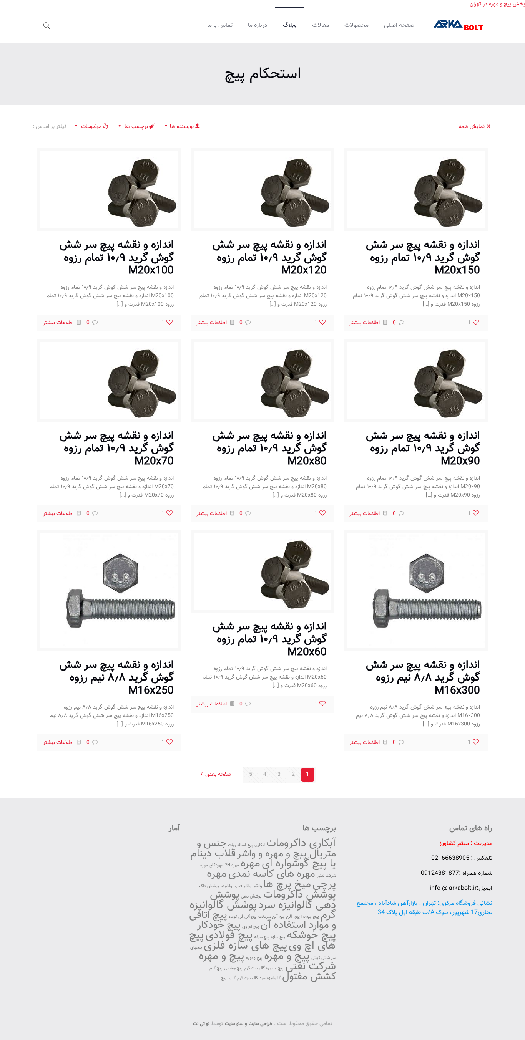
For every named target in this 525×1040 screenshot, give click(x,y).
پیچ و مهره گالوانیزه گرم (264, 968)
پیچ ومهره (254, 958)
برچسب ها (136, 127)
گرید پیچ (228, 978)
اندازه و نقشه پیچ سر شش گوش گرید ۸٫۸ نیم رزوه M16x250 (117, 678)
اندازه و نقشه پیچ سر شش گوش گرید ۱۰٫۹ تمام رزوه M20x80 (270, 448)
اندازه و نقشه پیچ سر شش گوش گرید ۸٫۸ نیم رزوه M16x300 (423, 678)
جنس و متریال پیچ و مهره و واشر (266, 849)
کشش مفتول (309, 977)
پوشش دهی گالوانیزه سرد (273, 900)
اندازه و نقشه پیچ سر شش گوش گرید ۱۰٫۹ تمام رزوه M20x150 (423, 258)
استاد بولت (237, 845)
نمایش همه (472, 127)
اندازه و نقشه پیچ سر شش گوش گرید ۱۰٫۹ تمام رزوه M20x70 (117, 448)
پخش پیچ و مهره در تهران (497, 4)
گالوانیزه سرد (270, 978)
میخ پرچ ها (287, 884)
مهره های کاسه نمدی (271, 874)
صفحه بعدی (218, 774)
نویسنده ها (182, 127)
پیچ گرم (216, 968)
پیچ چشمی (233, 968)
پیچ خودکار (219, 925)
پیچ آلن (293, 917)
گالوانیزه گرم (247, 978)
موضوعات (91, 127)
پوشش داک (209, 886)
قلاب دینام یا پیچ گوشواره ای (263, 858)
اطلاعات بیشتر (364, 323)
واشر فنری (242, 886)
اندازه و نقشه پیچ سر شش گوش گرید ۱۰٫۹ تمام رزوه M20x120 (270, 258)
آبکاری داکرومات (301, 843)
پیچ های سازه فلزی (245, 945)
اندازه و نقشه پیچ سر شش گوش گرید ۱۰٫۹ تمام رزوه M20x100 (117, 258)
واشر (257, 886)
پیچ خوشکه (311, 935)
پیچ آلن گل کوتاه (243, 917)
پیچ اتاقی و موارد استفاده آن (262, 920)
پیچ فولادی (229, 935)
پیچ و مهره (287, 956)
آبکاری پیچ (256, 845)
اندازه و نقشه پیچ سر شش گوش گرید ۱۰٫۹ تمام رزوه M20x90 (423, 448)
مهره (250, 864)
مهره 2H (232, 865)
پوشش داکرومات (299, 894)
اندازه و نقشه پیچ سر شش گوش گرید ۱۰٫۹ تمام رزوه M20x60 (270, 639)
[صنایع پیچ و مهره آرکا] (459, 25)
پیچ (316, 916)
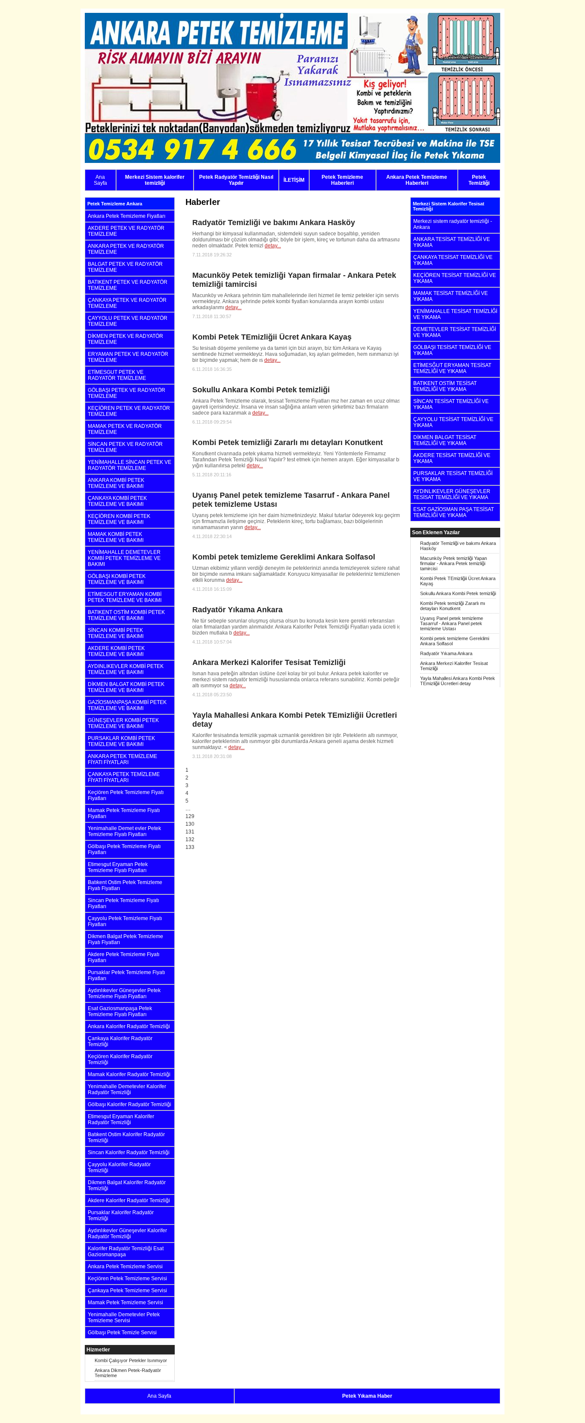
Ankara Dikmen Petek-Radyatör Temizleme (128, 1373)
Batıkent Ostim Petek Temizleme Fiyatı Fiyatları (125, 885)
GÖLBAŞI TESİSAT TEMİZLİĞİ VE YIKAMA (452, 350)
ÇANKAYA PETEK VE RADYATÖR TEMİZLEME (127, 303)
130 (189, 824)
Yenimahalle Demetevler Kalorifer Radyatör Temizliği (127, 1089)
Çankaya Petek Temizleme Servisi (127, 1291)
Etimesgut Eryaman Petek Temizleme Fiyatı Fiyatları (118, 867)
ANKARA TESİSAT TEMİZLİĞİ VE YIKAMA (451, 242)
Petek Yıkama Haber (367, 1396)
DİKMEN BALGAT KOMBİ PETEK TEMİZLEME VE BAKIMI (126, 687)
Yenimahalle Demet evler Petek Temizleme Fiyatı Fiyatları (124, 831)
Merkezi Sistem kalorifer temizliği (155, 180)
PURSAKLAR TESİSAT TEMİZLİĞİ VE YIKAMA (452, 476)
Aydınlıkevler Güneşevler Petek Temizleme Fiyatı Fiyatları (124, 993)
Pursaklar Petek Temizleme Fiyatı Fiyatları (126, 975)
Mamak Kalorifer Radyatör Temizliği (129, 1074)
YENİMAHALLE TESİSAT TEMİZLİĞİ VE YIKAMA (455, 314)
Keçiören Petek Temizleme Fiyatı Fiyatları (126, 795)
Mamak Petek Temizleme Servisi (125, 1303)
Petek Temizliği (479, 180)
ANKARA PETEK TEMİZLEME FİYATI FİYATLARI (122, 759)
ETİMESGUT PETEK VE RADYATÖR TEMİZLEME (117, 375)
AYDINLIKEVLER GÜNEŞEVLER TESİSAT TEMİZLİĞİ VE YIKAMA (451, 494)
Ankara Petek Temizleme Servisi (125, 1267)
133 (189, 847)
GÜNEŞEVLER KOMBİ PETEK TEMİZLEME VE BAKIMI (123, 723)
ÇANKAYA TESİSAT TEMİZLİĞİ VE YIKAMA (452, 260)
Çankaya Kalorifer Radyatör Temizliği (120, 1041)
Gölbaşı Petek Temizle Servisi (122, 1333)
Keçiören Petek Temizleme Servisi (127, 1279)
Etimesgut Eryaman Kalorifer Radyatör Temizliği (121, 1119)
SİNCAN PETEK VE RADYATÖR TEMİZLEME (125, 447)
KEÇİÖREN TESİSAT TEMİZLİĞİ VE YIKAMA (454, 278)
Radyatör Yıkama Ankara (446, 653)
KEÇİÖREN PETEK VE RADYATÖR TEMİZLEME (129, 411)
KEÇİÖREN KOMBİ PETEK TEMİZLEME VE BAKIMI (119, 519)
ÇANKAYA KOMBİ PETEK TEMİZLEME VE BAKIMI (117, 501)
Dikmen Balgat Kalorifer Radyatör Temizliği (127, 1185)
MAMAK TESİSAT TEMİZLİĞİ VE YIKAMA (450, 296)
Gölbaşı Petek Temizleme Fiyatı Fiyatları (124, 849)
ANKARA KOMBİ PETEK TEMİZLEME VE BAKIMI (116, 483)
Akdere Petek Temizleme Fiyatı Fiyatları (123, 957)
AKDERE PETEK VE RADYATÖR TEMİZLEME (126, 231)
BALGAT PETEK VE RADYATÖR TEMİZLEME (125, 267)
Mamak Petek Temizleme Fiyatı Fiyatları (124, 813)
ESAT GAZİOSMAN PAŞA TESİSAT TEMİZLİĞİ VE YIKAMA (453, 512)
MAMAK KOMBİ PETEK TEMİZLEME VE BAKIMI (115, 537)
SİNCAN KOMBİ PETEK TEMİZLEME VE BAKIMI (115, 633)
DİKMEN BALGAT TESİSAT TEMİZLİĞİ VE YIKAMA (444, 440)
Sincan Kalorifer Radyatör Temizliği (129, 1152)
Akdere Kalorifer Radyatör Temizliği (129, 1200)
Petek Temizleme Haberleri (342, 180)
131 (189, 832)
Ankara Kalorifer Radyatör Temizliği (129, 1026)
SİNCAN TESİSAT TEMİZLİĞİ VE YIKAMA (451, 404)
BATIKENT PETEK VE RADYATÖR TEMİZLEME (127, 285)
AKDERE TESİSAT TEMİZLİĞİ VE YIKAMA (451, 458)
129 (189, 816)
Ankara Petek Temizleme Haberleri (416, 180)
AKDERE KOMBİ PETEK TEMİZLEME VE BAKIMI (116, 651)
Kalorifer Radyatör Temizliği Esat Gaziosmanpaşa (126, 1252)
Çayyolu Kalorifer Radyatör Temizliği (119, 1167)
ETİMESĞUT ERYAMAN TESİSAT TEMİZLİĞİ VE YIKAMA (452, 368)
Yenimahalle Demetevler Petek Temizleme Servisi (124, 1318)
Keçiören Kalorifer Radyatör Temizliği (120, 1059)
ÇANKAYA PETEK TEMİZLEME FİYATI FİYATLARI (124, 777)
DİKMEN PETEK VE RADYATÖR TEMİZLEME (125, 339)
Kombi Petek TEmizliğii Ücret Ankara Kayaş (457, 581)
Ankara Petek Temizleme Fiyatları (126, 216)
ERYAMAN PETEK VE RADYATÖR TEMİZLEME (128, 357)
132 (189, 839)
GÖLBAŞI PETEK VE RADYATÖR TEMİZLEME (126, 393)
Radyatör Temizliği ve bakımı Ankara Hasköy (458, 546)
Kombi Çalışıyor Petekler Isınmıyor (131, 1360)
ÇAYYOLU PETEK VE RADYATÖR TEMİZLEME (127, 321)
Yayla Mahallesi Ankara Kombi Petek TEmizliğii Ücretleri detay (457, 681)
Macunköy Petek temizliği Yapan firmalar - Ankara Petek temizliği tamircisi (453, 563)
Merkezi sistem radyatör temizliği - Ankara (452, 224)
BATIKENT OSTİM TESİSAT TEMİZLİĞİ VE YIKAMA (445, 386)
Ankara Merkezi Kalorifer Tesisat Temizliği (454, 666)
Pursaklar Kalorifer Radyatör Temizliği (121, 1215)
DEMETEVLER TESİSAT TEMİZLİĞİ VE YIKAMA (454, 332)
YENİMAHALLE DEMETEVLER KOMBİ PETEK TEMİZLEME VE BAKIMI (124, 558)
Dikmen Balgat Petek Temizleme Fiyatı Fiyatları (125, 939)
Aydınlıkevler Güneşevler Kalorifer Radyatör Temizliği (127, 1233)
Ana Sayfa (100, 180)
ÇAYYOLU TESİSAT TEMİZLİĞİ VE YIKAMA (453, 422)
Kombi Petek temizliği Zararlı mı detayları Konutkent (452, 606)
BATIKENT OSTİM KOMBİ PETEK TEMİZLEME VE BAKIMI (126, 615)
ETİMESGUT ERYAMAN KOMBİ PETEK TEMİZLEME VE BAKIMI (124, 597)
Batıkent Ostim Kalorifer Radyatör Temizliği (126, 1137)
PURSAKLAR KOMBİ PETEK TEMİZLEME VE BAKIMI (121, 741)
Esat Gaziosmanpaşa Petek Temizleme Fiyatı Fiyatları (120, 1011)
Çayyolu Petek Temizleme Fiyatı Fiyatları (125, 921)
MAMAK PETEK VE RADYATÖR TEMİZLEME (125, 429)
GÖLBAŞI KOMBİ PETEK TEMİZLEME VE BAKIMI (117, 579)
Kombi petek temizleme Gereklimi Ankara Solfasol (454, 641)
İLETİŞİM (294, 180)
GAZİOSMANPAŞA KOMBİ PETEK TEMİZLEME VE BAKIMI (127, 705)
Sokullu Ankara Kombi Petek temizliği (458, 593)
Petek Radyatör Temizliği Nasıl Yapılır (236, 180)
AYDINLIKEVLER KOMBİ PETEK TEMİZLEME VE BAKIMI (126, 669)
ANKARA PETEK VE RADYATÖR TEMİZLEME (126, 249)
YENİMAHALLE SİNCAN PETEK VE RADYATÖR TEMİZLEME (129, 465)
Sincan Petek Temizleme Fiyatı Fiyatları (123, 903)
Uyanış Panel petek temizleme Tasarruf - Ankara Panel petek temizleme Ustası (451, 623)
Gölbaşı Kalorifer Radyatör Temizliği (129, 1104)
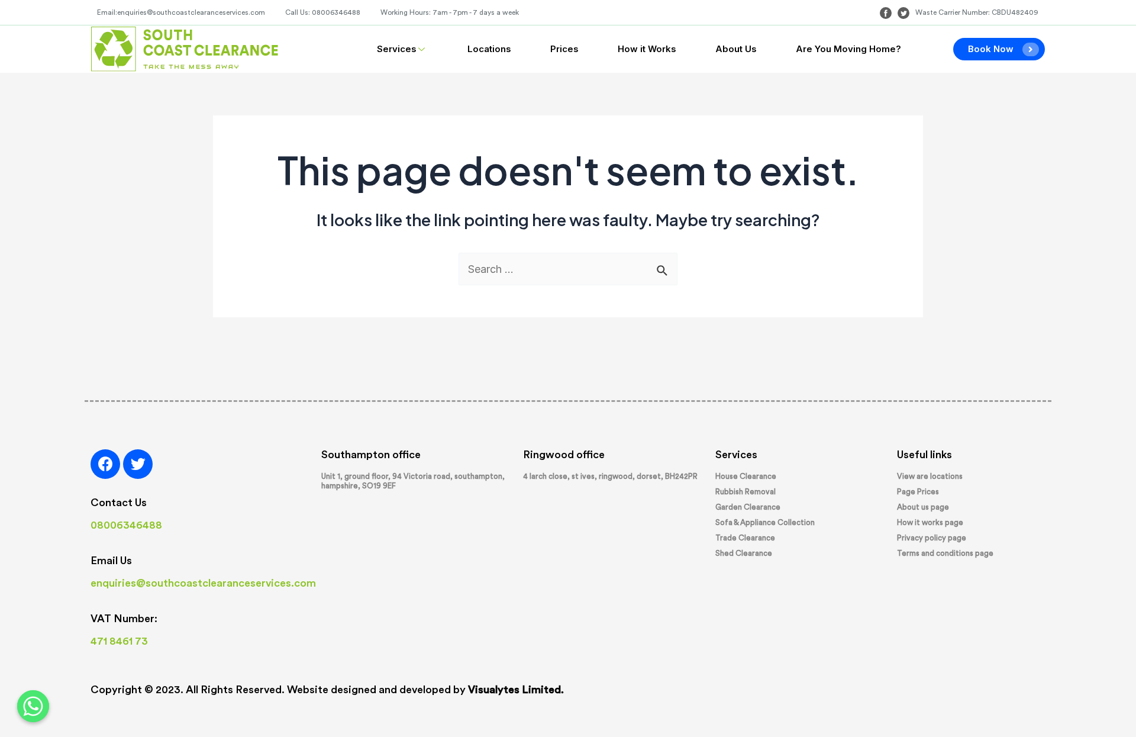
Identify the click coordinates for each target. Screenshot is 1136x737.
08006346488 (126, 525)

Prompt:
Print, with no changes, the part of the records above that opens at their start and closes with the line containing "M20x80 (270, 448)", including both of those lines, and leave the pictures out.

Solution for this exercise:
For every named target in this 525×1040 screenshot, give click(x,y).
پیچ و مهره گالوانیزه گرم (264, 968)
پیچ ومهره (254, 958)
برچسب ها (136, 127)
گرید پیچ (228, 978)
اندازه و نقشه پیچ سر شش گوش گرید ۸٫۸ نیم رزوه M16x250 (117, 678)
اندازه و نقشه پیچ سر شش گوش گرید ۱۰٫۹ تمام رزوه M20x80 (270, 448)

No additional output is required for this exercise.